Thursday, August 27, 2009

The Fed is deceiving the American Public!!!!

The Fed is going behind the public's back and monetizing way more debt than they will admit too. That is why Timothy Geithner doesn't agree with an audit of the Fed. He knows that the Fed is stimulating an artificial demand for U.S. treasuries. This means that the 'real' demand for U.S. debt (U.S. money) is nonexistent. The only thing left to do now is way for an all out collapse of the U.S. dollar and the international monetary system.

Geithner: Auditing the Fed Is a “Line That We Don’t Want to Cross”

August 26th, 2009

Via: Corbett Report:

In an interview released today by Digg and the Wall Street Journal, Treasury Secretary Timothy Geithner was pressured about the growing popular movement to Audit the Fed spearheaded by Texas Congressman Ron Paul. A visibly uncomfortable Geithner attempts to dismiss the question by stating “I’m sure people understand that you want to keep politics out of monetary policy.” When Geithner is again pressed on the issue, he makes the stunning assertion that conducting an audit of the Federal Reserve—something never before done in its 96 year history—is a “line that we don’t want to cross,” proclaiming that such a move would be “problematic for the country.”

Here is the proof that the Fed is hiding something VERY important on its books......

Source: ZeroHedge

The Federal Reserve has effectively been monetizing far more US government debt than has openly been revealed, by cleverly enabling foreign central banks to swap their agency debt for Treasury debt. This is not a sign of strength and reveals a pattern of trading temporary relief for future difficulties.

This is very nearly the same path that Zimbabwe took, resulting in the complete abandonment of the Zimbabwe dollar as a unit of currency. The difference is in the complexity of the game being played, not the substance of the actions themselves.

The shell game that the Fed is currently playing does not change the basic equation: Money is being printed out of thin air so that it can be used to buy US government debt.

When the full scope of this program is more widely recognized, ever more pressure will fall upon the dollar, as more and more private investors shun the dollar and all dollar-denominated instruments as stores of value and wealth. This will further burden the efforts of the various central banks around the world as they endeavor to meet the vast borrowing desires of the US government.

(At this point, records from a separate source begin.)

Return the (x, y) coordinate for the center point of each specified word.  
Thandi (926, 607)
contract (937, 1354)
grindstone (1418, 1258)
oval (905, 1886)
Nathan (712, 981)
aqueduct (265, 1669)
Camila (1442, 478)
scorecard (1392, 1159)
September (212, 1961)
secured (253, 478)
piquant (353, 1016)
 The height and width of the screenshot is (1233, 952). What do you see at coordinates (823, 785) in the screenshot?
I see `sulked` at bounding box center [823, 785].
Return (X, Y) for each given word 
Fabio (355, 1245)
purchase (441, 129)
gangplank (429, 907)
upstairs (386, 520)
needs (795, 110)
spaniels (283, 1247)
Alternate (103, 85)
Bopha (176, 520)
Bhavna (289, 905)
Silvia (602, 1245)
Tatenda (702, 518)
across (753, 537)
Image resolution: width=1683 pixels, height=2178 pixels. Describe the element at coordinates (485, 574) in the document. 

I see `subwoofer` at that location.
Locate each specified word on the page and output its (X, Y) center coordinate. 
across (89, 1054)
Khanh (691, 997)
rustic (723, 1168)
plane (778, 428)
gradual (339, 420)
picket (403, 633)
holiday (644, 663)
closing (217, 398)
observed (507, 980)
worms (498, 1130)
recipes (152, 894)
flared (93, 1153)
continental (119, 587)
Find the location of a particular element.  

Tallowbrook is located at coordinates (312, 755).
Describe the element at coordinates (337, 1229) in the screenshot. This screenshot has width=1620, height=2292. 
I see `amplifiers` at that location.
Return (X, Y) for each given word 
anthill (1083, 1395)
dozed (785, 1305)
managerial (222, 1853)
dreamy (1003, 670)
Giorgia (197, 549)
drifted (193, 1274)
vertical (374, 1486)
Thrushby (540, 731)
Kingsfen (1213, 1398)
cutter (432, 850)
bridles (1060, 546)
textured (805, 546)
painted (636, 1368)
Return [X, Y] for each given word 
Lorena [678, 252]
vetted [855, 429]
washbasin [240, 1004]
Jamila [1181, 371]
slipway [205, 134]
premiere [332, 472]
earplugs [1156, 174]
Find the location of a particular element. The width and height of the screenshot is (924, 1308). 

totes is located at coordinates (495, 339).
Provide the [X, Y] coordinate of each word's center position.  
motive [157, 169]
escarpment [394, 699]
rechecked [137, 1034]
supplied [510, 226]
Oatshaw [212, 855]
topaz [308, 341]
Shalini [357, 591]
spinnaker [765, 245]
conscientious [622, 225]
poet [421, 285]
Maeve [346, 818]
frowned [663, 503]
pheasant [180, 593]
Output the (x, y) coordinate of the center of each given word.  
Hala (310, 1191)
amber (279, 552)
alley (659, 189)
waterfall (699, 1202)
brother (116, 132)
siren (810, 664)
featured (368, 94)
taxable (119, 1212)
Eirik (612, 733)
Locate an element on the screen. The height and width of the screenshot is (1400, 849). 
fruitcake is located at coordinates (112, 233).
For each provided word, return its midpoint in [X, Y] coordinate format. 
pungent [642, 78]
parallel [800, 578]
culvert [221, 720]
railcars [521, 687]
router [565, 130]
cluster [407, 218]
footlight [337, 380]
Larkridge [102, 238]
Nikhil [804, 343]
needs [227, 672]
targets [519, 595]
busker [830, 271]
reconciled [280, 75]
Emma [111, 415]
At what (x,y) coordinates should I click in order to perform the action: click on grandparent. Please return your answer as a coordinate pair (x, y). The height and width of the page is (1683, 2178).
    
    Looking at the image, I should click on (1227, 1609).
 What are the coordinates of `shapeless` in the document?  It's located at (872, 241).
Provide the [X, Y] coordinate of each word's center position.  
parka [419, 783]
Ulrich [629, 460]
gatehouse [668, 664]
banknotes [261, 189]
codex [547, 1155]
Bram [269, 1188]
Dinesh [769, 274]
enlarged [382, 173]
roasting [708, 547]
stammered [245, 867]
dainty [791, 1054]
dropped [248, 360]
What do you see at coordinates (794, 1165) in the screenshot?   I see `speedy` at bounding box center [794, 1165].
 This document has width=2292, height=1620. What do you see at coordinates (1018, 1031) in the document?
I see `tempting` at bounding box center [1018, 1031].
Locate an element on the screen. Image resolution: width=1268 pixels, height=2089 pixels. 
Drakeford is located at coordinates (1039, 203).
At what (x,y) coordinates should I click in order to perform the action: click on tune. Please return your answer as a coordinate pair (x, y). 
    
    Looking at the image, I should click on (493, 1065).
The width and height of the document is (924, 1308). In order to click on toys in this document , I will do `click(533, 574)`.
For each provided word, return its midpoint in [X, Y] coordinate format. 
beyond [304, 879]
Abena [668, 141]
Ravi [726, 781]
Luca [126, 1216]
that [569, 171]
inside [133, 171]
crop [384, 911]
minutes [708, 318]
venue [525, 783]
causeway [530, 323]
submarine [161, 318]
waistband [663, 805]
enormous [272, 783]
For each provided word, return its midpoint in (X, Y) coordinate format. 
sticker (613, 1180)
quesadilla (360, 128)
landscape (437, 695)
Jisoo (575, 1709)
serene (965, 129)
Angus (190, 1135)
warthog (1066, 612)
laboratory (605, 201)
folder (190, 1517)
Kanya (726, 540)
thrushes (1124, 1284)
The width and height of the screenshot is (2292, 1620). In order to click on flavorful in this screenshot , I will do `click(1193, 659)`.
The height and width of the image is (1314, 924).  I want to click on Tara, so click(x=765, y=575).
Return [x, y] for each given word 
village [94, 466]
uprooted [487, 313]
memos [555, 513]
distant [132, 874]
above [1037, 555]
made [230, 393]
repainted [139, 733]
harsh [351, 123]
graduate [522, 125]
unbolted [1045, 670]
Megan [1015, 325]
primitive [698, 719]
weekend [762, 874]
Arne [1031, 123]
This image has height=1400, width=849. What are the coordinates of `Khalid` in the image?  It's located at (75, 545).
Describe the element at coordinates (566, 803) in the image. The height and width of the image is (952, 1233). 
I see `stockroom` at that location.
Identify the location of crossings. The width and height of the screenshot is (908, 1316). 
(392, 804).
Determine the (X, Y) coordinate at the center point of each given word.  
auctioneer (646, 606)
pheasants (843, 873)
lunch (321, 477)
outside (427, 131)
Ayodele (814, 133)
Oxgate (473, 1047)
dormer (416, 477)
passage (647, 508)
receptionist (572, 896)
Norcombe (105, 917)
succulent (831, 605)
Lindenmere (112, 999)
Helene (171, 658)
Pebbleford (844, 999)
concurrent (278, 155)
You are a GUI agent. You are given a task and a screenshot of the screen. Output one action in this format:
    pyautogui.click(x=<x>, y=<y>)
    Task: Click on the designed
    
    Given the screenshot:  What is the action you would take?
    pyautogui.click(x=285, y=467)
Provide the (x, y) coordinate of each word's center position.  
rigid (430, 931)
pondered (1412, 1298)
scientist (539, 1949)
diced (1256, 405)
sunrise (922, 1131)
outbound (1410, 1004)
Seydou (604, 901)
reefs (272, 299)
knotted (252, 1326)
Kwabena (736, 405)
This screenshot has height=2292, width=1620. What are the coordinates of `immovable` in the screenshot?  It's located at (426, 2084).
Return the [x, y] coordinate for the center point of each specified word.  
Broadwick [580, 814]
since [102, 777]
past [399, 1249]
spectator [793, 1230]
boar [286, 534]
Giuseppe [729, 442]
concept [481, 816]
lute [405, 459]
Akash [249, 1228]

One possible result of the abandonment of these efforts is a wholesale flight out of the dollar and into other assets. To US residents, this will be experienced as rapidly rising import costs and increasing costs for all internationally-traded basic commodities, especially food items. For the rest of the world, the results will range from discomforting to disastrous, depending on their degree of dollar linkage.